Manevi Eğitimin Psikolojik Boyutu

Çocuklarımız, en önemli gönül sermayemiz… Cennete açılan kapımız... Toplumumuzun refahı için umutla dikilen minik fidanlar... Bu fidanlar, mânevî olarak nasıl ve ne şekilde beslenir? Bu hususta âilelerin yapması gerekenler nelerdir? Bu fidanlar, ilerde dilleri şaşırtacak tatlılıkta nasıl meyveler verir? Bu soruların cevabını, psikolog gözüyle yorumlamak istedik ve uzman psikolog Serpil Yeşilkurt hanımefendi ile minik, fakat oldukça faydalı hasbihalimizi gerçekleştirdik.
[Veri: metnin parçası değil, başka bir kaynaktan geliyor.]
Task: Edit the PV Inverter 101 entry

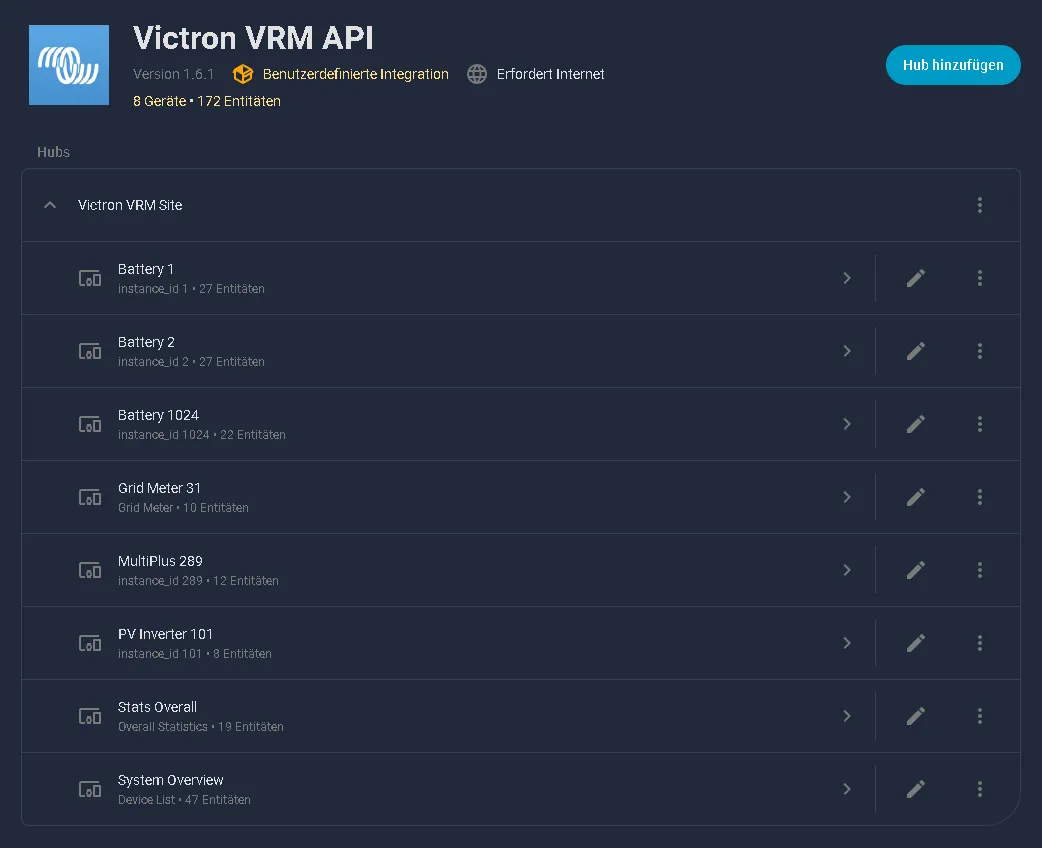Action: point(916,643)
Bu hasbihâli, sizlerle paylaşmaktan mutluluk duyuyoruz.

 

Serpil Yeşilkurt kimdir, diye başlasak…

Uzman psikolog olarak çocuk ve ergenlerle çalışıyorum. Üniversite eğitimimi, 9 yıllık bir yurt dışı tecrübesiyle psikoloji bölümünden mezun olarak tamamladım. Yüksek lisanstaki uzmanlığımı, çocuk üzerine aldım. Üç yıldır Türkiye’deyim. Çocuk ve ergenlerle alâkalı, hem danışmanlık görüşmelerine hem de akademik çalışmalara devam etmekteyim.

 

Öncelikle psikolojik açıdan, mânevî eğitimin ne olduğunu tarif edebilir miyiz? Çünkü bazı âilelere göre birkaç ezber, bazı âilelere göre yapmak zorunda bırakılan birkaç davranış, kimine göre güzel ahlâk...

İlk çocukluk dönemini değerlendirirsek, önce verilmesi ve gerçekleşmesi gereken en temel his, “güvenli bağlanma”dır. İlk üç sene, anne, çocuğuyla sadece güven duygusuyla, “bağlanmayı” gerçekleştirebilmelidir. Çocuk, bağlanabildiği takdirde bunu takiben yine çok önemli olan “âidiyet duygusu”nu geliştirir. Bu, çocuğun dünyaya sağlam adımlarla basabilmesinin ilk basamağını oluşturur.

Âileye bağlı ve âidiyet duygusu gelişmeye başlayan çocuk, âilenin sahip olduğu değerlere karşı da kendini ait hisseder. Mânevî eğitim, bu ilk çocukluk döneminde ancak bu şekilde düşünülebilir. Çocuk, henüz duygu ve bilişsel bir yol alışa hazır değildir. Tek yapabileceği şey, “taklit” edebilmektir. Çocuğa değerler eğitimini vermeye çalıştığınızda, evet, ezber yapar, tekrarlar. Bu devrede dikkat edilecek şey, çocuğun ezber yapıyor olmasından çok, âidiyet duygusunun olgunlaşıp olgunlaşmamasıdır.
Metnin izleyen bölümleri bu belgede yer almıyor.